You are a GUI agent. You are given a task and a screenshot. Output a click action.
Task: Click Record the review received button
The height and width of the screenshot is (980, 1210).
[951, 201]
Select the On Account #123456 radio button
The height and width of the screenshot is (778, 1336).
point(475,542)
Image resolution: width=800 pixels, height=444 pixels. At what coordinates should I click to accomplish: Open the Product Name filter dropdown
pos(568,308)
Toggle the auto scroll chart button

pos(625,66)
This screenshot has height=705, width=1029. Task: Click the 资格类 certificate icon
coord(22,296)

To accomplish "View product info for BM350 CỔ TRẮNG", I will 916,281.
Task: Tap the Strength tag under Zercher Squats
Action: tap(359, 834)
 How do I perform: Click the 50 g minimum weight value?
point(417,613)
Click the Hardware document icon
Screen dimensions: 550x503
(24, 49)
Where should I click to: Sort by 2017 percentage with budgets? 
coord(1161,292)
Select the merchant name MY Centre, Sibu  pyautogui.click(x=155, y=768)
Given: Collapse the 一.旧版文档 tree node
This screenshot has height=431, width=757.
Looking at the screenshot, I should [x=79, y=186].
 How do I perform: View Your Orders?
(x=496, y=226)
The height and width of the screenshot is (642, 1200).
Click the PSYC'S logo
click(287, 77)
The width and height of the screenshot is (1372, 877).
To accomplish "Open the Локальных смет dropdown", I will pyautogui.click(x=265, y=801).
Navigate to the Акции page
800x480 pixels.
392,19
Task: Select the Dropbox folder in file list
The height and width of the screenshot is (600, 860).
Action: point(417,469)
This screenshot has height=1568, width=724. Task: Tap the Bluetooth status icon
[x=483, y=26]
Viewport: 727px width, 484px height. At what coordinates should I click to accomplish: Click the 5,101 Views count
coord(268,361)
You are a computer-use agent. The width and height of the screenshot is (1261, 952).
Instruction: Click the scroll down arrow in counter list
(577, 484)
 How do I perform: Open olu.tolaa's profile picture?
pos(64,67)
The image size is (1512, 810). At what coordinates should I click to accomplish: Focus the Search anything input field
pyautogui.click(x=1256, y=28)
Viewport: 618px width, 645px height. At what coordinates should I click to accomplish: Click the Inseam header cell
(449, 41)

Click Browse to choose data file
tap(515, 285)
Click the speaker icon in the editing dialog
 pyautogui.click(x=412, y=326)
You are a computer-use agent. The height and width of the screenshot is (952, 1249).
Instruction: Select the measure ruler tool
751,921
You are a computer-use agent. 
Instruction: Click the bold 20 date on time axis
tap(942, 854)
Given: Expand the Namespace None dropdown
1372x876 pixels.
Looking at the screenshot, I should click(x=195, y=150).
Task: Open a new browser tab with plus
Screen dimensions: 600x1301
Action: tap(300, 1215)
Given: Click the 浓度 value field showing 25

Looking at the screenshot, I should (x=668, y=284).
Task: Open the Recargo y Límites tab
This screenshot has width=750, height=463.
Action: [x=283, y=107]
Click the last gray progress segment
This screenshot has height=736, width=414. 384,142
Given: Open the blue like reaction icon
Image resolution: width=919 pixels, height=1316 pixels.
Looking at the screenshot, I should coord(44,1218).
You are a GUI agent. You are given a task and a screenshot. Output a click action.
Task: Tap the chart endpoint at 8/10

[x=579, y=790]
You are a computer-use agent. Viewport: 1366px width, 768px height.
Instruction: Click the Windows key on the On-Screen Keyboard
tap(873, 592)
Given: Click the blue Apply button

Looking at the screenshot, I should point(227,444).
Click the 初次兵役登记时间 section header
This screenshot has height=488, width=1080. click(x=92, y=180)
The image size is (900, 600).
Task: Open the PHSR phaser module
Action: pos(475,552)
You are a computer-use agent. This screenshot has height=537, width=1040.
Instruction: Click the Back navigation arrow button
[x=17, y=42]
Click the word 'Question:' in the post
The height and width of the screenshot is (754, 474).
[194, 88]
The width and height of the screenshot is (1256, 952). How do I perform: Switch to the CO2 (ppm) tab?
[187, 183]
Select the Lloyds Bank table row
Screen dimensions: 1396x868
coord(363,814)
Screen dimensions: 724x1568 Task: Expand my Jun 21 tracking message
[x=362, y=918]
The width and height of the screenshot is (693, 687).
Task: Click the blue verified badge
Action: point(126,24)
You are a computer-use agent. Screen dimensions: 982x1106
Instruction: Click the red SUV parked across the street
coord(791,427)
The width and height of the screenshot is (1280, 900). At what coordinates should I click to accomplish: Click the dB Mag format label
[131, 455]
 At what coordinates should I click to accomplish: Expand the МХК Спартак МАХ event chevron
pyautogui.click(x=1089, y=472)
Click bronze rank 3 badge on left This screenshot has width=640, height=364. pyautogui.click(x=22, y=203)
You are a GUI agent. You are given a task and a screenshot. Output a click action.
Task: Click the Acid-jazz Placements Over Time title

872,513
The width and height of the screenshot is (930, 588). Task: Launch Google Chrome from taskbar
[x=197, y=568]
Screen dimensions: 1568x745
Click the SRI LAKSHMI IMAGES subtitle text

(What to produce) Retype the material word for word. Add nothing to it.

(Exercise solution)
You are a GUI agent. You are given a task and a screenshot. Output a click action.
Task: Click Record the review received button
The height and width of the screenshot is (980, 1210).
[951, 201]
Select the On Account #123456 radio button
The height and width of the screenshot is (778, 1336).
point(475,542)
Image resolution: width=800 pixels, height=444 pixels. At what coordinates should I click to accomplish: Open the Product Name filter dropdown
pos(568,308)
Toggle the auto scroll chart button

pos(625,66)
This screenshot has height=705, width=1029. Task: Click the 资格类 certificate icon
coord(22,296)

To accomplish "View product info for BM350 CỔ TRẮNG", I will 916,281.
Task: Tap the Strength tag under Zercher Squats
Action: tap(359, 834)
 How do I perform: Click the 50 g minimum weight value?
point(417,613)
Click the Hardware document icon
Screen dimensions: 550x503
(24, 49)
Where should I click to: Sort by 2017 percentage with budgets? 
coord(1161,292)
Select the merchant name MY Centre, Sibu  pyautogui.click(x=155, y=768)
Given: Collapse the 一.旧版文档 tree node
This screenshot has height=431, width=757.
Looking at the screenshot, I should [x=79, y=186].
 How do I perform: View Your Orders?
(x=496, y=226)
The height and width of the screenshot is (642, 1200).
Click the PSYC'S logo
click(287, 77)
The width and height of the screenshot is (1372, 877).
To accomplish "Open the Локальных смет dropdown", I will pyautogui.click(x=265, y=801).
Navigate to the Акции page
800x480 pixels.
392,19
Task: Select the Dropbox folder in file list
The height and width of the screenshot is (600, 860).
Action: point(417,469)
This screenshot has height=1568, width=724. Task: Tap the Bluetooth status icon
[x=483, y=26]
Viewport: 727px width, 484px height. At what coordinates should I click to accomplish: Click the 5,101 Views count
coord(268,361)
You are a computer-use agent. The width and height of the screenshot is (1261, 952).
Instruction: Click the scroll down arrow in counter list
(577, 484)
 How do I perform: Open olu.tolaa's profile picture?
pos(64,67)
The image size is (1512, 810). At what coordinates should I click to accomplish: Focus the Search anything input field
pyautogui.click(x=1256, y=28)
Viewport: 618px width, 645px height. At what coordinates should I click to accomplish: Click the Inseam header cell
(449, 41)

Click Browse to choose data file
tap(515, 285)
Click the speaker icon in the editing dialog
 pyautogui.click(x=412, y=326)
You are a computer-use agent. The height and width of the screenshot is (952, 1249).
Instruction: Select the measure ruler tool
751,921
You are a computer-use agent. 
Instruction: Click the bold 20 date on time axis
tap(942, 854)
Given: Expand the Namespace None dropdown
1372x876 pixels.
Looking at the screenshot, I should click(x=195, y=150).
Task: Open a new browser tab with plus
Screen dimensions: 600x1301
Action: tap(300, 1215)
Given: Click the 浓度 value field showing 25

Looking at the screenshot, I should (x=668, y=284).
Task: Open the Recargo y Límites tab
This screenshot has width=750, height=463.
Action: [x=283, y=107]
Click the last gray progress segment
This screenshot has height=736, width=414. 384,142
Given: Open the blue like reaction icon
Image resolution: width=919 pixels, height=1316 pixels.
Looking at the screenshot, I should coord(44,1218).
You are a GUI agent. You are given a task and a screenshot. Output a click action.
Task: Tap the chart endpoint at 8/10

[x=579, y=790]
You are a computer-use agent. Viewport: 1366px width, 768px height.
Instruction: Click the Windows key on the On-Screen Keyboard
tap(873, 592)
Given: Click the blue Apply button

Looking at the screenshot, I should point(227,444).
Click the 初次兵役登记时间 section header
This screenshot has height=488, width=1080. click(x=92, y=180)
The image size is (900, 600).
Task: Open the PHSR phaser module
Action: pos(475,552)
You are a computer-use agent. This screenshot has height=537, width=1040.
Instruction: Click the Back navigation arrow button
[x=17, y=42]
Click the word 'Question:' in the post
The height and width of the screenshot is (754, 474).
[194, 88]
The width and height of the screenshot is (1256, 952). How do I perform: Switch to the CO2 (ppm) tab?
[187, 183]
Select the Lloyds Bank table row
Screen dimensions: 1396x868
coord(363,814)
Screen dimensions: 724x1568 Task: Expand my Jun 21 tracking message
[x=362, y=918]
The width and height of the screenshot is (693, 687).
Task: Click the blue verified badge
Action: point(126,24)
You are a computer-use agent. Screen dimensions: 982x1106
Instruction: Click the red SUV parked across the street
coord(791,427)
The width and height of the screenshot is (1280, 900). At what coordinates should I click to accomplish: Click the dB Mag format label
[131, 455]
 At what coordinates should I click to accomplish: Expand the МХК Спартак МАХ event chevron
pyautogui.click(x=1089, y=472)
Click bronze rank 3 badge on left This screenshot has width=640, height=364. pyautogui.click(x=22, y=203)
You are a GUI agent. You are given a task and a screenshot. Output a click action.
Task: Click the Acid-jazz Placements Over Time title

872,513
The width and height of the screenshot is (930, 588). Task: Launch Google Chrome from taskbar
[x=197, y=568]
Screen dimensions: 1568x745
Click the SRI LAKSHMI IMAGES subtitle text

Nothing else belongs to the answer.